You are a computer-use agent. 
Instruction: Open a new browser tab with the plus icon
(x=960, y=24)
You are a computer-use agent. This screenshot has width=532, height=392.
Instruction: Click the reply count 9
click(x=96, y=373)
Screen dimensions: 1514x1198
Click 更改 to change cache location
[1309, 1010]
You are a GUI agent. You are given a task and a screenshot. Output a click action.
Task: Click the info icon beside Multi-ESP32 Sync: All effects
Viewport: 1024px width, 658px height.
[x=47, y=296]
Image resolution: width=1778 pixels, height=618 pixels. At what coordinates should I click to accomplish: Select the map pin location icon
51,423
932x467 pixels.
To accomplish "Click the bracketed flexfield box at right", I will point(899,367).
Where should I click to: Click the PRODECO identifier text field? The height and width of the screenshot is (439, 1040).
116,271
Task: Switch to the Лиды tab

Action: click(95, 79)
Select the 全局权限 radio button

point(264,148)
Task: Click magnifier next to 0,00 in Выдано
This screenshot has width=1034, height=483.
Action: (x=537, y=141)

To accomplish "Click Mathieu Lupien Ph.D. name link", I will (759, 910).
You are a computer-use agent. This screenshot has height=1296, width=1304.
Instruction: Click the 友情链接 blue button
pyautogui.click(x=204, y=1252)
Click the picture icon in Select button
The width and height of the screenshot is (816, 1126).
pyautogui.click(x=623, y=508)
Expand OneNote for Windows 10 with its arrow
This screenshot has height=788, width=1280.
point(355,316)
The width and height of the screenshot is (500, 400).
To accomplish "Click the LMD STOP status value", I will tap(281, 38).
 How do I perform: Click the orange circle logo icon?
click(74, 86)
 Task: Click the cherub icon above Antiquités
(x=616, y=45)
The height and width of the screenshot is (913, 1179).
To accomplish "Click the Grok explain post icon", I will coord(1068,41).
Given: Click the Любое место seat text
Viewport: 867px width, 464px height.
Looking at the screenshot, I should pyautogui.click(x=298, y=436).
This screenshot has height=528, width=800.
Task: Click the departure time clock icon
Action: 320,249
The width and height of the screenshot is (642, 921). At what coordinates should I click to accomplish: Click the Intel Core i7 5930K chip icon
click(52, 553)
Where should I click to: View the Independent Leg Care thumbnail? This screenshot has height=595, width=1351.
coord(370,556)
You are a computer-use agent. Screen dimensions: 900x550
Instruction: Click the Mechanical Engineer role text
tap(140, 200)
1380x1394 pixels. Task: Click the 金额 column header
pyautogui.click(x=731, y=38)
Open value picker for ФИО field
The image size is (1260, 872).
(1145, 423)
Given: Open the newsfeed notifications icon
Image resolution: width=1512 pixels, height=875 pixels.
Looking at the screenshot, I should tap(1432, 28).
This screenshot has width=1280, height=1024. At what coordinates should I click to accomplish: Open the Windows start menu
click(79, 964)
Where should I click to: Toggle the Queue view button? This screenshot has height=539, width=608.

● **Task details**
The expected output is the complete data, repeated exactly.

● **Response to this exercise**
You are a computer-use agent. 
Instruction: Open a new browser tab with the plus icon
(x=960, y=24)
You are a computer-use agent. This screenshot has width=532, height=392.
Instruction: Click the reply count 9
click(x=96, y=373)
Screen dimensions: 1514x1198
Click 更改 to change cache location
[1309, 1010]
You are a GUI agent. You are given a task and a screenshot. Output a click action.
Task: Click the info icon beside Multi-ESP32 Sync: All effects
Viewport: 1024px width, 658px height.
[x=47, y=296]
Image resolution: width=1778 pixels, height=618 pixels. At what coordinates should I click to accomplish: Select the map pin location icon
51,423
932x467 pixels.
To accomplish "Click the bracketed flexfield box at right", I will point(899,367).
Where should I click to: Click the PRODECO identifier text field? The height and width of the screenshot is (439, 1040).
116,271
Task: Switch to the Лиды tab

Action: click(95, 79)
Select the 全局权限 radio button

point(264,148)
Task: Click magnifier next to 0,00 in Выдано
This screenshot has width=1034, height=483.
Action: (x=537, y=141)

To accomplish "Click Mathieu Lupien Ph.D. name link", I will (759, 910).
You are a computer-use agent. This screenshot has height=1296, width=1304.
Instruction: Click the 友情链接 blue button
pyautogui.click(x=204, y=1252)
Click the picture icon in Select button
The width and height of the screenshot is (816, 1126).
pyautogui.click(x=623, y=508)
Expand OneNote for Windows 10 with its arrow
This screenshot has height=788, width=1280.
point(355,316)
The width and height of the screenshot is (500, 400).
To accomplish "Click the LMD STOP status value", I will tap(281, 38).
 How do I perform: Click the orange circle logo icon?
click(74, 86)
 Task: Click the cherub icon above Antiquités
(x=616, y=45)
The height and width of the screenshot is (913, 1179).
To accomplish "Click the Grok explain post icon", I will coord(1068,41).
Given: Click the Любое место seat text
Viewport: 867px width, 464px height.
Looking at the screenshot, I should pyautogui.click(x=298, y=436).
This screenshot has height=528, width=800.
Task: Click the departure time clock icon
Action: 320,249
The width and height of the screenshot is (642, 921). At what coordinates should I click to accomplish: Click the Intel Core i7 5930K chip icon
click(52, 553)
Where should I click to: View the Independent Leg Care thumbnail? This screenshot has height=595, width=1351.
coord(370,556)
You are a computer-use agent. Screen dimensions: 900x550
Instruction: Click the Mechanical Engineer role text
tap(140, 200)
1380x1394 pixels. Task: Click the 金额 column header
pyautogui.click(x=731, y=38)
Open value picker for ФИО field
The image size is (1260, 872).
(1145, 423)
Given: Open the newsfeed notifications icon
Image resolution: width=1512 pixels, height=875 pixels.
Looking at the screenshot, I should tap(1432, 28).
This screenshot has width=1280, height=1024. At what coordinates should I click to accomplish: Open the Windows start menu
click(79, 964)
Where should I click to: Toggle the Queue view button? This screenshot has height=539, width=608.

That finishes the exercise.